Suckers and rip off merchants

Tuesday, January 10th, 2012

So which are you a sucker or a rip off merchant? Did you lead your organisation into a Private Finance Initiative that looked attractive at the time or did you negotiate the deal that means the money will keep rolling in for decades? Did you resolve the problem of updating the organisations IT systems or were you the one who sold them a Rolls Royce when all they wanted was a mini, did you find the away of cutting over heads rather than services or did you win the lucrative contract with the punitive get out clause to provide support services?

These days being the chief executive of a public sector organisation means collaborating with the private sector. Collaboration has both negative and positive connotations. Collaboration between public sector organisation and with the voluntary sector is seen positively but collaboration with the private sector is viewed with suspicion. According to a recent survey by the management consultancy Hay Group whilst public sector leaders predict an increase in public –private collaboration they oppose and even resent the trend. In their report “Relationship Counselling” they record the concerns of senior managers about the effect such increased collaboration will have on public services and that senior managers refute claims that the private sector can deliver public services more effectively. There is a strong feeling in some parts of the public sector that collaboration with the private sector is a necessary evil. Those who have worked their way up through the public sector are very uncomfortable about doing deals with the private sector. Past experience has left many senior managers feeling that slick private sector operators have taken advantage of public sector organisations, that members have been seduced by glossy presentations and the promise of painless budget savings and officers have been out manoeuvred by cleaver sales techniques and smart lawyers.

It is not inevitable that the predatory private sector will rip off the naive public sector but a long term relationship will require both sectors to put aside their prejudices and find ways of collaborating which allow for profit and social benefits.

In the past social services have tried to frame contracts with the private sector to reflect public sector values whilst accepting that companies need to make a reasonable profits. Local Authorities view themselves as model employers with favourable pay and conditions, opportunities for staff development and a commitment to equal opportunities. They have however found that they can’t tell private sector companies what they should pay their staff or who they should employ. They have had more success in offering financial incentives to employers who invest in staff development. The idea is that contracts allow for premium payments for organisations that for example have over 50% of their staff with an NVQ in care. The argument is that not only does this help skill up the local workforce but means staff turnover is lower thus allowing for more consistency in care from better trained staff. The two biggest complaints from service users are the high turnover of staff and the lack of experience of staff resulting in personal care being provided by a succession of inexperienced strangers Of course this only worked whilst the premium was financially attractive once local authorities decided they could only afford the basics then they had no leverage.

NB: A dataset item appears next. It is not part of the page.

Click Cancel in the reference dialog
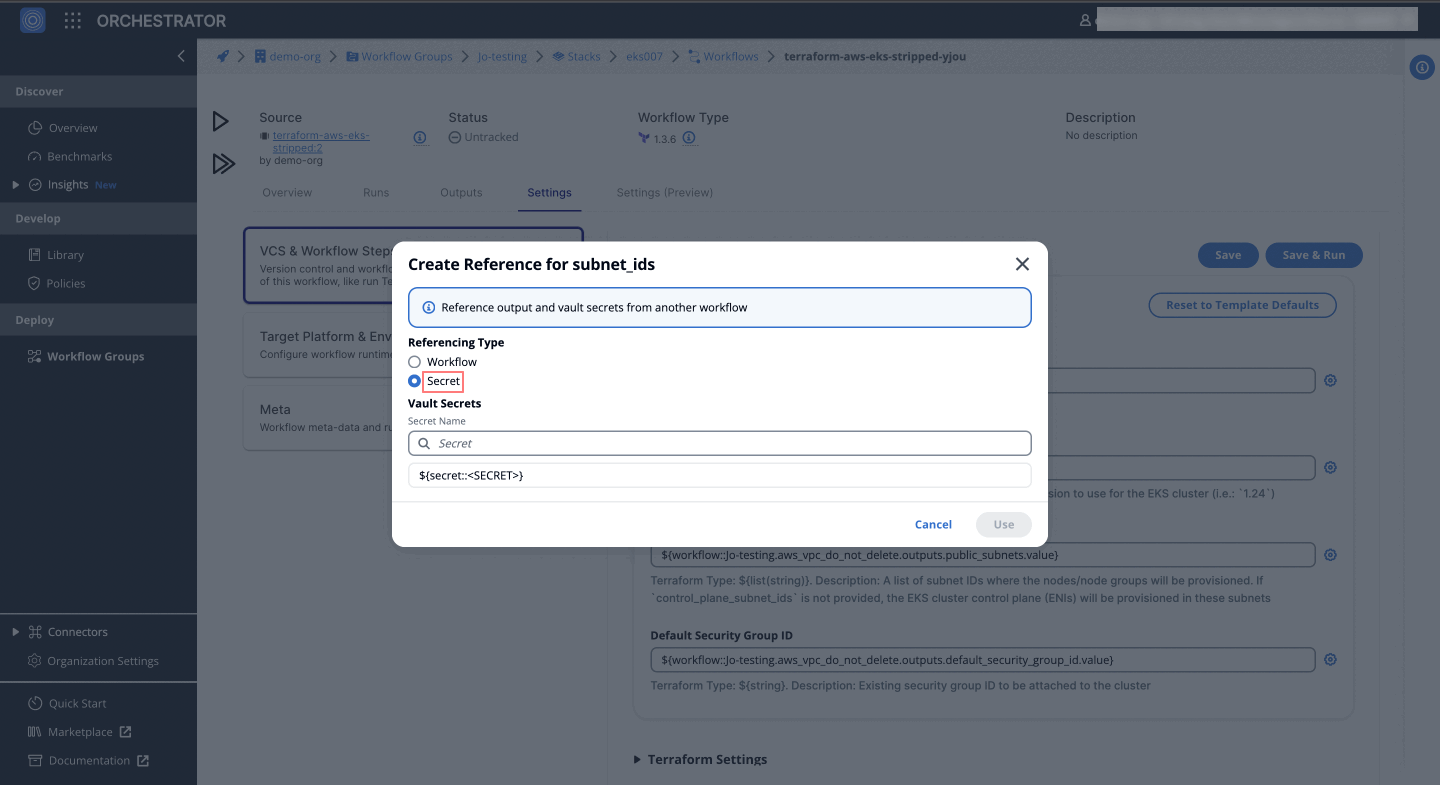 (933, 525)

This experience has convinced many that only financial incentives will make private sector organisations adopt public sector values. 

Blair McPherson author of Equipping managers for an uncertain future published by www.russellhouse.co.uk

Too many generals

Monday, January 9th, 2012

There are too many generals in the army, too many rear admirals in the navy and too many vice marshals in the air force according to the ministry of defence. As the armed forces have shrunk in size senior officer posts have not been reduced proportionately resulting in top heavy armed forces. The ministry of defence has announced a cull of senior posts as well as more junior officers. The unprecedented scale of the cuts is necessary to balance the budget. This same argument has already been made in the NHS, Local Government and the Civil Service. The public sector is over managed, top heavy and has become bloated. Whether you accept the argument that compared to the private sector the public sector has historically been top heavy there is no doubt that mergers, service reductions and out sourcing have resulted in fewer staff and the need for fewer managers. But how many fewer managers?  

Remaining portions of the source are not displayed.